Price is merely a surface phenomenon; the underlying flow of energy and information density are the essence.
Author: XinGPT
Many people observing Bitcoin's performance in 2025 fall into the trap of simple price comparisons, failing to understand why it has underperformed not only U.S. equities led by NVIDIA, but even traditional safe-haven assets like gold.
From a higher-dimensional perspective, this is actually a question of physics and information theory. Price is merely superficial; the underlying flow of energy and density of information constitute the essence.
1. Congestion in Energy Arbitrage: The Shift of Compute Dominance
In Musk’s logic, value often correlates with energy conversion efficiency. Over the past decade, Bitcoin was the only machine capable of transforming large-scale energy into digitally scarce assets—a thermodynamics-based value anchor.
But from 2024 to 2025, an extremely powerful competitor has emerged: generative artificial intelligence.
The current driving force behind U.S. equities isn't fiat inflation, but the exponential explosion in total factor productivity (TFP) brought by AI. When tech giants invest hundreds of billions of dollars building data centers, they are essentially competing for global electricity quotas.
At this stage, the economic value generated per kilowatt-hour used to train next-generation large models or power high-performance computing chips temporarily exceeds the returns from hash collisions that produce Bitcoin. This marginal return differential shapes price movements and capital allocation—just look at how many Bitcoin mining facilities have been converted into AI compute centers.

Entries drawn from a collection
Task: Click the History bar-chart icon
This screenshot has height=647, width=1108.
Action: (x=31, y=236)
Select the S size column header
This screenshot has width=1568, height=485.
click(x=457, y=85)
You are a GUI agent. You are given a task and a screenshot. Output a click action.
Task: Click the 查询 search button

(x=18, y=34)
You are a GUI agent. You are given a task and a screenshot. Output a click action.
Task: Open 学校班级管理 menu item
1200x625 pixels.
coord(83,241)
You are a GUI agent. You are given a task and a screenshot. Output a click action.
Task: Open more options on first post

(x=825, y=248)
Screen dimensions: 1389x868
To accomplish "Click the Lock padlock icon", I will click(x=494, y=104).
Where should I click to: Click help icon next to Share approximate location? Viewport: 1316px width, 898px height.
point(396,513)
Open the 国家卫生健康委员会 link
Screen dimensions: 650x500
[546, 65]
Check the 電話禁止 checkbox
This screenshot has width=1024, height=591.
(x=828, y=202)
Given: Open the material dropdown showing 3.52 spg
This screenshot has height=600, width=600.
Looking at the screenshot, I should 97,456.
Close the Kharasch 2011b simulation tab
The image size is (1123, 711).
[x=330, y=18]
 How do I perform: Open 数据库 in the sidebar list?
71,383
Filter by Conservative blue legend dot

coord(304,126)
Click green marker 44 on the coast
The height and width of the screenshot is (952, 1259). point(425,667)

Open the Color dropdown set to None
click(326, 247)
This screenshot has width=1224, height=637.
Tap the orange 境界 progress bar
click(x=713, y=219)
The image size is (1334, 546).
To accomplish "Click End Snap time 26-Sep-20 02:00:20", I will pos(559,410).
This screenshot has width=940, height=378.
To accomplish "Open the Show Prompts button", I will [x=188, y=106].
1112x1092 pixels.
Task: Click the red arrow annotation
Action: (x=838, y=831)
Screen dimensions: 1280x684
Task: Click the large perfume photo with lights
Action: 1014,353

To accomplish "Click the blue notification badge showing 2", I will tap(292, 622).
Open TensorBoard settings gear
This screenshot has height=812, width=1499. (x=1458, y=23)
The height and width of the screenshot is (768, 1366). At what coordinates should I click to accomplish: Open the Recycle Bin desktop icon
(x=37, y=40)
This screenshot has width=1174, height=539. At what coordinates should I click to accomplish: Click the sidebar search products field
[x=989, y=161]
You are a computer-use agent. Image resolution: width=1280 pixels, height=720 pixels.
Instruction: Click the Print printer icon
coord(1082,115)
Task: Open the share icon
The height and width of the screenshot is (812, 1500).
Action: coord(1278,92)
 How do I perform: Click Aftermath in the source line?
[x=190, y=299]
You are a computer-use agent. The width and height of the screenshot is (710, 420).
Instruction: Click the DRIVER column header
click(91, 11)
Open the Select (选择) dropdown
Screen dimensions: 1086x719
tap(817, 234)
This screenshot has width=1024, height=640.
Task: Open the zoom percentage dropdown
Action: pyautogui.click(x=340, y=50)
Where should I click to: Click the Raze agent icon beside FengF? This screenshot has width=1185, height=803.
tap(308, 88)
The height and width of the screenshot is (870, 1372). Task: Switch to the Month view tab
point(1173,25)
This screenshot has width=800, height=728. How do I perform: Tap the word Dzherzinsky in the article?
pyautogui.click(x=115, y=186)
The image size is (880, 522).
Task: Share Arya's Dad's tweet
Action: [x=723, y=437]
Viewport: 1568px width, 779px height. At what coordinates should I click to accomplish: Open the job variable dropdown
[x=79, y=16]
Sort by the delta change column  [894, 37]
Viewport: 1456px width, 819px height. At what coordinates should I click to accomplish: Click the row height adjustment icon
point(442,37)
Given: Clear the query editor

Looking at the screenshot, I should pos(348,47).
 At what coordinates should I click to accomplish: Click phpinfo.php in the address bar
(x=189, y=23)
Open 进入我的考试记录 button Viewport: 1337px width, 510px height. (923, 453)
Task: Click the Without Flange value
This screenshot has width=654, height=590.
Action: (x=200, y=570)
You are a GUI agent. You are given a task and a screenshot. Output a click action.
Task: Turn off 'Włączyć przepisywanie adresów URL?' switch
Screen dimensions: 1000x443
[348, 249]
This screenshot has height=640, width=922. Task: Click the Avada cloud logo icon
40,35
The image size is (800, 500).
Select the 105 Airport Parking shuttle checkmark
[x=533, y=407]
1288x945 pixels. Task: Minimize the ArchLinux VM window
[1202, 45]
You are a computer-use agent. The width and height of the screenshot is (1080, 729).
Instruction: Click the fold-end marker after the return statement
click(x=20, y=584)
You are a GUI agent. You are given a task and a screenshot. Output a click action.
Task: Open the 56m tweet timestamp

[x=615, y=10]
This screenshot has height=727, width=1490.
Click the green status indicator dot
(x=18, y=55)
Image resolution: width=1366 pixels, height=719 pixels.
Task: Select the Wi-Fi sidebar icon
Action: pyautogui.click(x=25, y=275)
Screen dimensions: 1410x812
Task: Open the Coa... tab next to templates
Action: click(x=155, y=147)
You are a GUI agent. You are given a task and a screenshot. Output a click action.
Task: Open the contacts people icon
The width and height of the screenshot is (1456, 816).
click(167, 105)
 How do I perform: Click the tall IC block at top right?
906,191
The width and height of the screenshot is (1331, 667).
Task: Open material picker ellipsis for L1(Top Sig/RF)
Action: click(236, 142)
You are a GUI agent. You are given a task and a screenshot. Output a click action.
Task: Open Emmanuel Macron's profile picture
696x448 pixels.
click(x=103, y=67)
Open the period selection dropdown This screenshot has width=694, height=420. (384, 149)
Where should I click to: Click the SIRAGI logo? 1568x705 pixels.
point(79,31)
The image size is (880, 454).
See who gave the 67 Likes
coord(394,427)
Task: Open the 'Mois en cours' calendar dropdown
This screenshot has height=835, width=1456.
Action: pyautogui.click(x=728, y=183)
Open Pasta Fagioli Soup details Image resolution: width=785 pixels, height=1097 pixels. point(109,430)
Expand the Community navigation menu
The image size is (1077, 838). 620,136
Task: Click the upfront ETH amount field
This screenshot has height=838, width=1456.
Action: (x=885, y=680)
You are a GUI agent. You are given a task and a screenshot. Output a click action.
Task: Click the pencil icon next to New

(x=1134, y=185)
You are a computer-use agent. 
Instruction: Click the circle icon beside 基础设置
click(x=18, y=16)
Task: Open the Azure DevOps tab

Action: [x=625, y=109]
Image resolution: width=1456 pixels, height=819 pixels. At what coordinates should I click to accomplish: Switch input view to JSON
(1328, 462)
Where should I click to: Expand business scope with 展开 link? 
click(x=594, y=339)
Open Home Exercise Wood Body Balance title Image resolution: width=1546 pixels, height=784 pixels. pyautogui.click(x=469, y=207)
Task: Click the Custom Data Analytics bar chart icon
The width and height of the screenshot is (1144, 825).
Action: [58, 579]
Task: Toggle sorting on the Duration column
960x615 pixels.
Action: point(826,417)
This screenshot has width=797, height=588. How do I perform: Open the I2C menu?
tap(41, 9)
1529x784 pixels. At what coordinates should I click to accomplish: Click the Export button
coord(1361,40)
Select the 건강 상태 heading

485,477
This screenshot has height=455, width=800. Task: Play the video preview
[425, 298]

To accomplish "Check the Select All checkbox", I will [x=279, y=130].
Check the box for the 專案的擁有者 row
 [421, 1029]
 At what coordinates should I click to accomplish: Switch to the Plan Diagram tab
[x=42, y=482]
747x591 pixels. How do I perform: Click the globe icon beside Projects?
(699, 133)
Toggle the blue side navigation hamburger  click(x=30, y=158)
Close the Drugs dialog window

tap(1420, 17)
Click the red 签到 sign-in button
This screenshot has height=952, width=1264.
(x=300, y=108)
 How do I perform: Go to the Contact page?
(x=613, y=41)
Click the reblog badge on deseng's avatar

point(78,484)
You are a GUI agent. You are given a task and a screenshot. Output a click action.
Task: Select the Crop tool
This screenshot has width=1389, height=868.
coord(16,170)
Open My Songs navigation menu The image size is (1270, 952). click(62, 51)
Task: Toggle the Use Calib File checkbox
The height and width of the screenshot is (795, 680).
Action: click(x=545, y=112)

◆ Tasks and exercises
(1) Please repeat the Bitcoin text word for word, everything from "Author: XinGPT" down to "thermodynamics-based value anchor.".
(2) According to the Bitcoin text, what powerful competitor emerged from 2024 to 2025?

◆ The replies
(1)
Author: XinGPT
Many people observing Bitcoin's performance in 2025 fall into the trap of simple price comparisons, failing to understand why it has underperformed not only U.S. equities led by NVIDIA, but even traditional safe-haven assets like gold.
From a higher-dimensional perspective, this is actually a question of physics and information theory. Price is merely superficial; the underlying flow of energy and density of information constitute the essence.
1. Congestion in Energy Arbitrage: The Shift of Compute Dominance
In Musk’s logic, value often correlates with energy conversion efficiency. Over the past decade, Bitcoin was the only machine capable of transforming large-scale energy into digitally scarce assets—a thermodynamics-based value anchor.

(2) Generative artificial intelligence.